You'll pay only a percentage of costs, called coinsurance, plus any deductibles. Get to know more about your plan below, or check your benefits details. You don't need to show your ID card to your dentist to show you're covered. Want one anyway?
You can visit any dentist, but you'll likely save the most with a Delta Dental PPO network dentist. Or, you can visit a Delta Dental Premier® dentist and still get some savings.
Knowing how your benefits work helps you get the most value from your plan. Check your benefits details to find your maximums, deductibles and coinsurance for certain services.
Your plan pays a percentage of the treatment cost for covered services.
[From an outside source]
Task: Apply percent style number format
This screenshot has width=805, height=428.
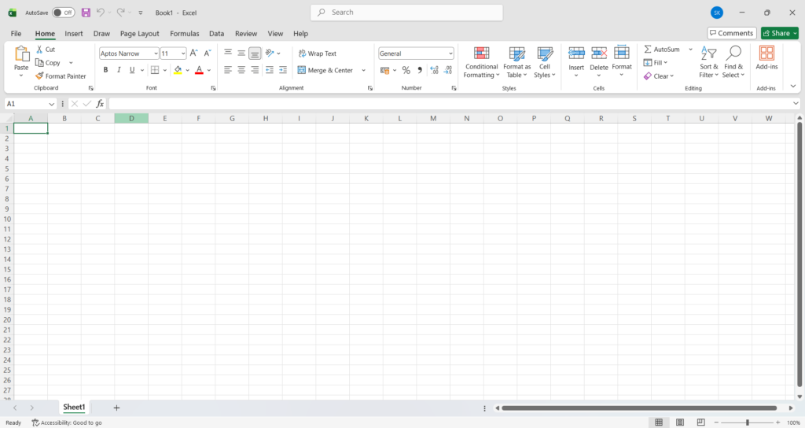Action: pyautogui.click(x=406, y=70)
You are responsible for paying the balance, called coinsurance. The coinsurance is part of your out-of-pocket costs after you meet your deductible.
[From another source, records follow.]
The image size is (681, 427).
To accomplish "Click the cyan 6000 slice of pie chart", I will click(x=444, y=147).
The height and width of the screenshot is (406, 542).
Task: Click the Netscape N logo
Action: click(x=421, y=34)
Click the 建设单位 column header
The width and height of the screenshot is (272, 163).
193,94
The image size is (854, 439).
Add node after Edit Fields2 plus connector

Your plan offers different categories of coverage, each covered at a different percentage. Typically, cleanings are covered at the highest percentage, then basic procedures (such as fillings) at a lower percentage, followed by major procedures (such as crowns).
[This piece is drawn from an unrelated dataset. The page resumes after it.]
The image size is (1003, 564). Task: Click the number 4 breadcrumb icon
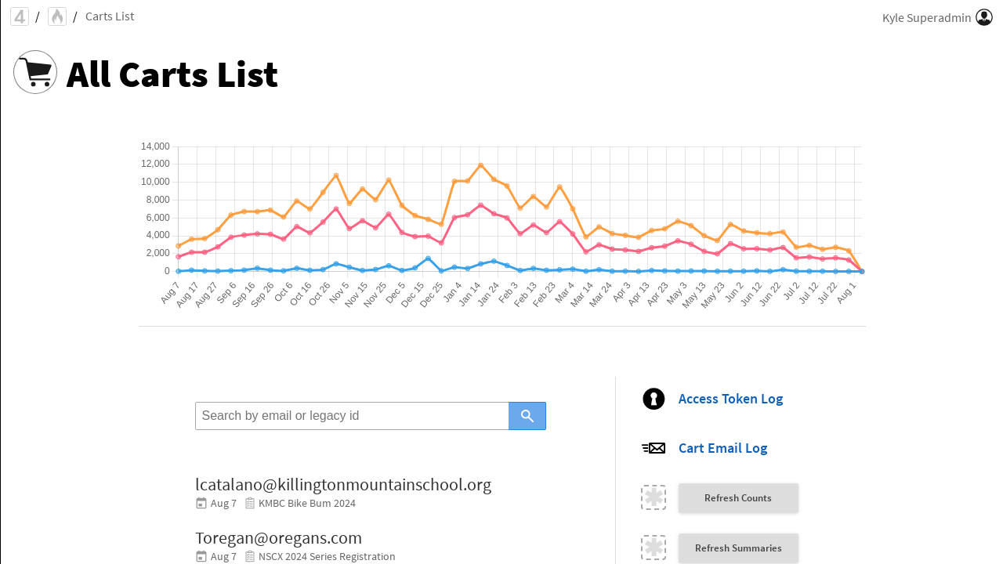[20, 16]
A deductible (or annual deductible) is the amount you pay each plan year before your plan starts paying for treatment. Your plan may include both an individual and a family deductible
A maximum is the most your plan pays each plan year. You're responsible for paying any remaining costs. Your plan may have a lifetime maximum for certain services, as well as individual and family annual maximums.
Dental plans may not cover every need. Plans often have limits such as the number of cleanings covered each year. Also, some procedures may not be covered (called exclusions). Review your benefit details to see any limitations or exclusions for your plan.